Podríamos dedicar los próximos días a discutir si debimos estar, quién tomó la decisión o qué habrían dicho los resultados. Es una conversación legítima. Pero temo que nos distraiga de una pregunta mucho más incómoda.
¿Qué tendría que cambiar en nosotros para que la educación cambie de verdad?
He pasado buena parte de mi vida profesional alrededor de la educación. He visto planes, reformas, mesas de diálogo, diagnósticos y consensos técnicamente impecables. Y cada vez estoy más convencida de algo: nuestro problema no es únicamente saber qué hacer. Es conseguir que quienes hacemos parte del sistema podamos hacer algo diferente.
Hace unas semanas viví una experiencia en Costa Rica que reforzó esa convicción.
Convocamos a quienes normalmente observan la educación superior desde lugares distintos: rectores y vicerrectores, decanos, responsables de calidad e innovación, docentes, empresas, representantes del sector tecnológico y actores vinculados con la política educativa. El 67% de los participantes tenía responsabilidades de liderazgo universitario. No los reunimos para escuchar conferencias ni para defender lo que cada institución ya hace. Los pusimos a trabajar.
Utilizamos design thinking. Diez mesas, una pregunta compartida y una regla implícita difícil de cumplir: por unas horas había que abandonar la comodidad de representar posiciones y empezar a imaginar posibilidades.
Lo que ocurrió me pareció más importante que las propuestas resultantes.
La inteligencia colectiva comenzó a encontrar coincidencias: profesores que necesitan experimentar con IA; universidades que necesitan aprender de sus propios datos; currículos que deben conversar mejor con empleadores; procesos de calidad que acompañen la innovación; instituciones que aprendan haciendo. Incluso surgió una idea que resume bastante bien el momento: que lo metódico pueda hacerlo la IA y que los humanos concentremos nuestra energía en el análisis y las capacidades del ser.
Pero después entendí algo todavía más desafiante.
El consenso no produce cambio. Las personas sí.
David Bullón, quien acompañó este proceso desde Instagram, me planteó una reflexión que sigo procesando: cualquier transformación que pretendamos sostener afuera exige también una transformación adentro. Cambian las personas, cambia la manera en que trabajan los equipos y, finalmente, cambia su cultura. Si eso no ocurre, hasta la mejor metodología termina convertida en otro proyecto.

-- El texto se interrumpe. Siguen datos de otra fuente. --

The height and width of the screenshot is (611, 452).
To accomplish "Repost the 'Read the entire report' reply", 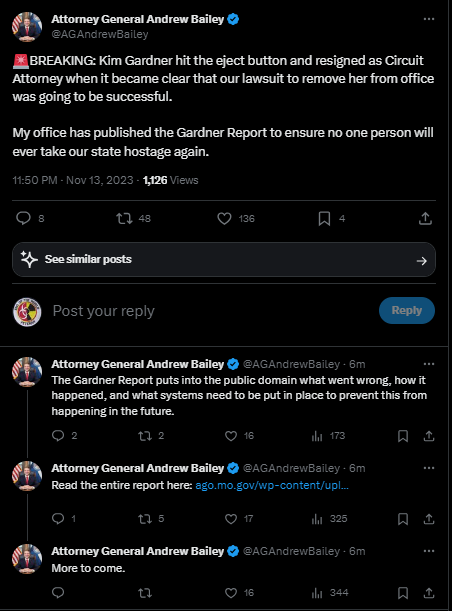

Quizás allí esté una de las grandes oportunidades para Panamá.
PISA importa. Medir importa. Y volver en 2029 permitirá nuevamente compararnos. Pero sería peligroso pensar que prepararnos significa entrenarnos durante tres años para obtener una mejor fotografía.
Tenemos una oportunidad mucho mayor: usar estos tres años para aprender a cambiar.

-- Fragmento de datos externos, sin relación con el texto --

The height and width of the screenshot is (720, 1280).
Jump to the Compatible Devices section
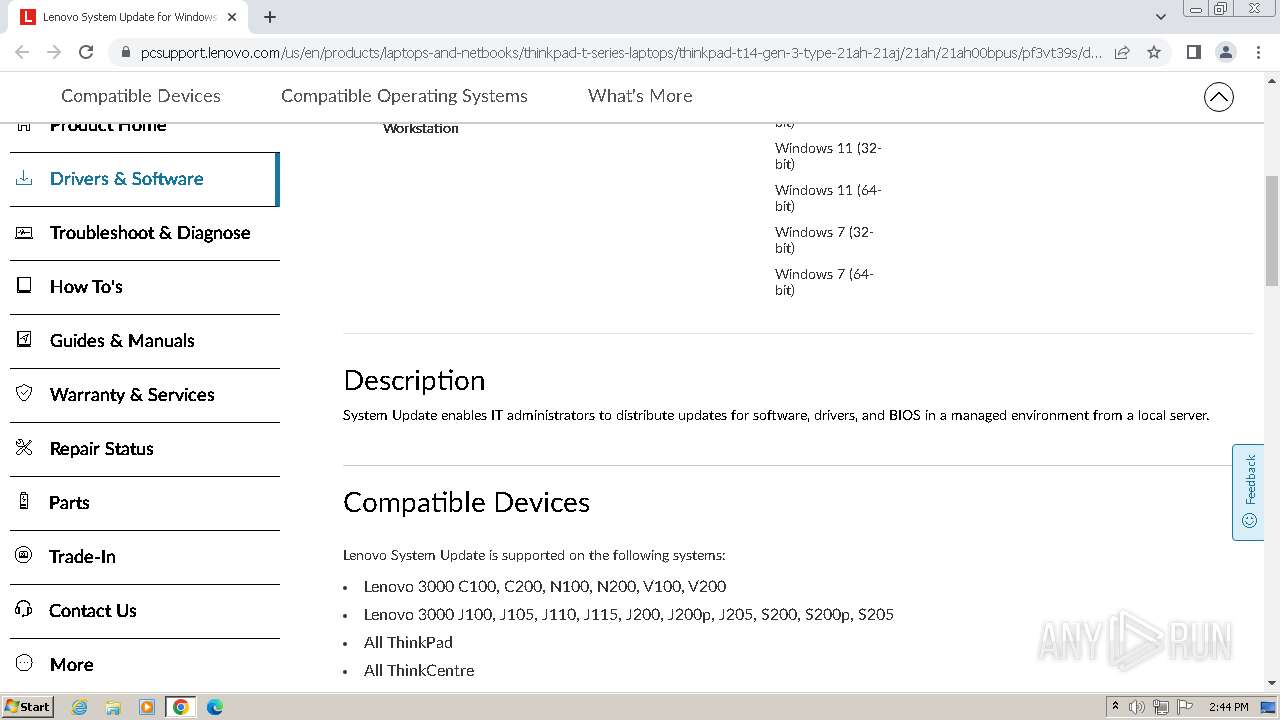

Primero, escuchar sin posiciones predeterminadas. Después, definir juntos qué problemas realmente importan. Experimentar soluciones a pequeña escala. Permitir que docentes, estudiantes, instituciones, empresas y Estado aprendan unos de otros. Medir. Equivocarnos sin convertir cada error en fracaso. Corregir. Y escalar aquello que funcione.
En innovación, esa ruta tiene nombre: doble diamante. Descubrir, definir, desarrollar y entregar. Pero su verdadero valor no está en el dibujo.
Está en lo que ocurre con las personas mientras lo recorren.
Cuando alguien deja de preguntarse cómo proteger lo que siempre ha hecho y comienza a preguntarse qué podría hacer diferente junto con otros, aparece una energía distinta. El cambio deja de pertenecer al gobierno, al ministerio, a la universidad o al siguiente plan nacional.
Empieza a pertenecernos.
Por eso, la ausencia de Panamá en PISA podría terminar siendo una extraña oportunidad.
Que 2029 no sea el año en que volvamos a descubrir dónde estamos.
Que sea el año en que podamos demostrar cuánto fuimos capaces de cambiar.
La autora especialista en innovación educativa y transformación institucional- CEO de SénecaLab.